Quantitative analysis showed mean overexposure of 43±17%, and mean tissue overexposure of 38±16% in relation to the MinFS (Table 2). Observed mean distances from respective MinFS edges to their AEA borders were 20±12mm for cervical, 10±8mm for lateral and 9±22mm for abdominal respectively. The mean abdominal distance in relation to MinFS turned out to be negative with -1.2±8.6mm in the newborns sub group. Regression analysis was performed to evaluate the impact of patient age on the relative overexposure. For lateral tissue overexposure % (F(1, 362) = 59.935, p = .00) each year in age resulted in an increase of the relative lateral tissue overexposure by 1% (R2 = 0,14, f = .41). 49.7% (359/723) of all images showed field size truncations disabling field size computations. All images with truncated MinFS had diagnostic field sizes. Sinuses were cropped in 4.14% of all images. Sinuses were increasingly cropped with age, ranging from 0% in newborns, and 2.5% in infants up to 9.3% for patients in their early adolescence.
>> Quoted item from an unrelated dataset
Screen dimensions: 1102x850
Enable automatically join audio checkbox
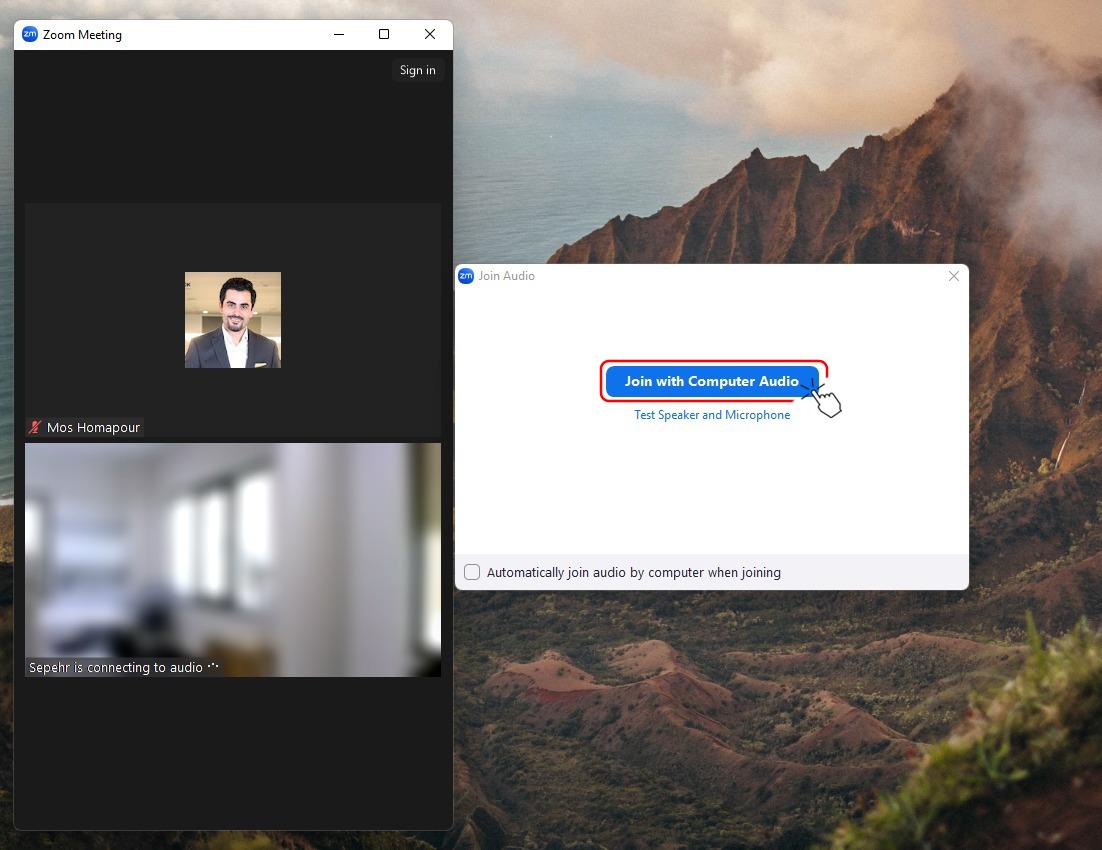coord(472,572)
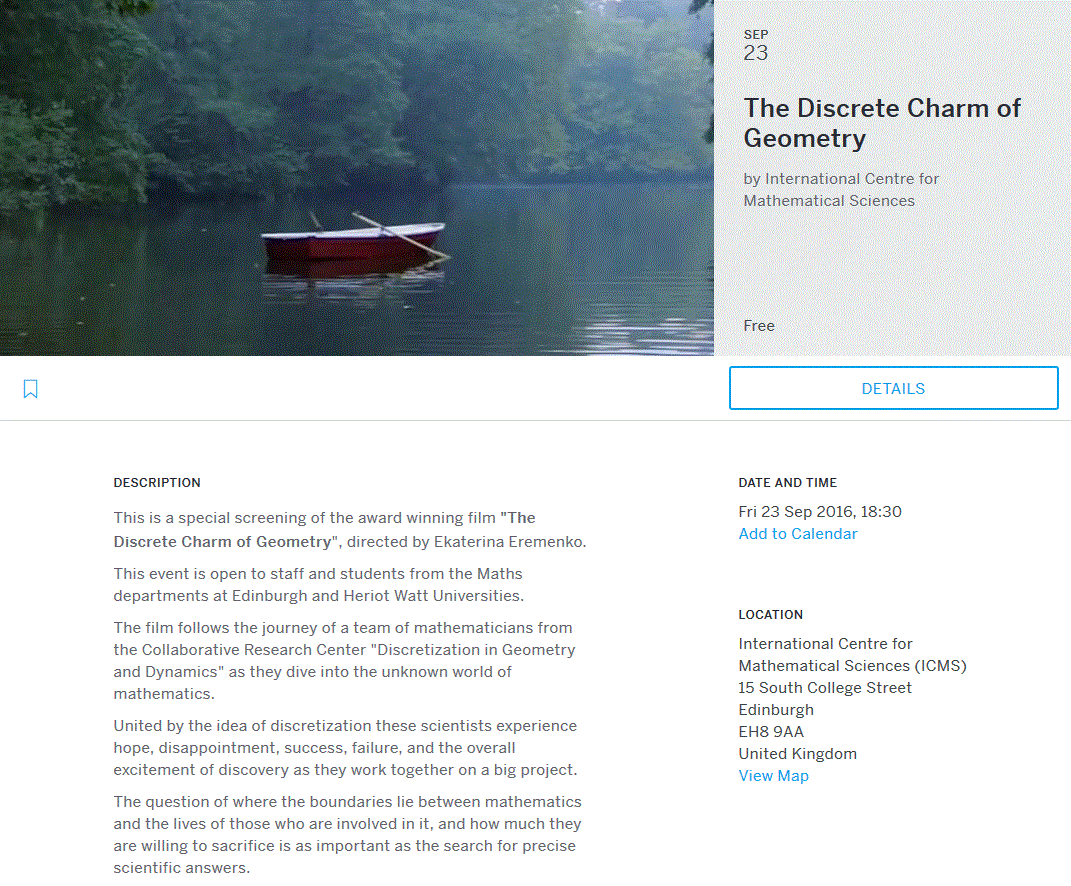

Qualitative analysis showed that criteria were met in 9.1% (66/723) of all examinations (Table 3). Good inspiration was found in 56.3% (407/723) of cases. 43.2% (312/723) didn’t show signs of tilting and/or rotation. The vascular pattern in the central halves of the lungs was visible in 94.1% (680/723) of all images. The upper airways were apparent in 73.3% (530/723) of the cases. Sharp diaphragms and costophrenic angles could be observed in 46.9% (339//723) of all images. 92.5% (660/723) showed a good representation of the spine and paraspinal structures, as well as the retro cardiac mediastinum.
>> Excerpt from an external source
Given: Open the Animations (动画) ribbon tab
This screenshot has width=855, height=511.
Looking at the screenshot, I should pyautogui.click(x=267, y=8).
Agreement: An inter-rater reliability (k = 0.72) , and intra-observer agreement (k = 0.85) were observed. Poor inter-rater agreement was found for points 1.1 “inspiration” (k = 0.41), 1.2 “rotation and tilting” (k = 0.38) and 1.6 “diaphragm” (k = 0.40). Absolute agreement was found for the diagnostic value of cropped images. Overall ICC between observers was .99 at a 95% confidence interval from 0.99 to 0.99 (F(719,719) = 1.158, p < 0.0001). ICC for the intra-observer rating was also .99 at a 95% confidence interval from 0.99 to 0.99 (F(704,704) = 1.159, p < 0.0001).
The study strengthens the proposition to use the provided semi-automatic tool for time efficient audits, offering excellent validity for quantitative parameters and good informative value for qualitative parameters derived from the diagnostic requirements for chest radiographs according to the EC guidelines. The observed results lead to the conclusion that the diagnostic requirements defined by the EC guidelines for AP/PA chest radiography in paediatrics were only partially met. While inadequate field sizes and inspiration depths were discovered they remained within tolerance in general.
Debateable issues whether the qualitative criteria can be met due to subjective intepretation, and whether the EC guidelines are feasible for mobile unit examinations of PIC patients were observed. Quality criteria on “inspiration”, “rotation and tilting”, and “sharp diaphragm” revealed the lowest rates of satisfaction. While no diagnostic image should be rejected due to unsatisfactory image quality no directions are given on how the presence of clinical support devices and installations, or extensive pathologies affecting image quality should be interpreted (e.g.: poor visualisation of the diaphragm due to pleural effusion).
Low inter-rater agreement was found for the qualitative parameter “performed at peak inspiration”. It has been suggested to amend this point. Optimal inspiration depths according to three age groups were introduced: visibility of at least 10 posterior ribs above the diaphragm for patients older than six, 9 in children aged two to five, and 8 in children aged zero to two years was recommended. [5, 9-12] This suggestion gains stronger validity as similar results were re-produced for PICU patients in this study.
Redundancies had previously been reported for the points “vasculature” and “spine”, and were reproducible in this study strengthening the proposition to merge them.  Homogenous terminology for studies in paediatrics is needed, and in the narrower sense this includes radiographic terminology. [6, 13, 14] To a certain extent the EC guidelines fail to offer definitions for quality criteria that are not susceptible to subjective interpretation. In conclusion a review of the EC guidelines might be warranted.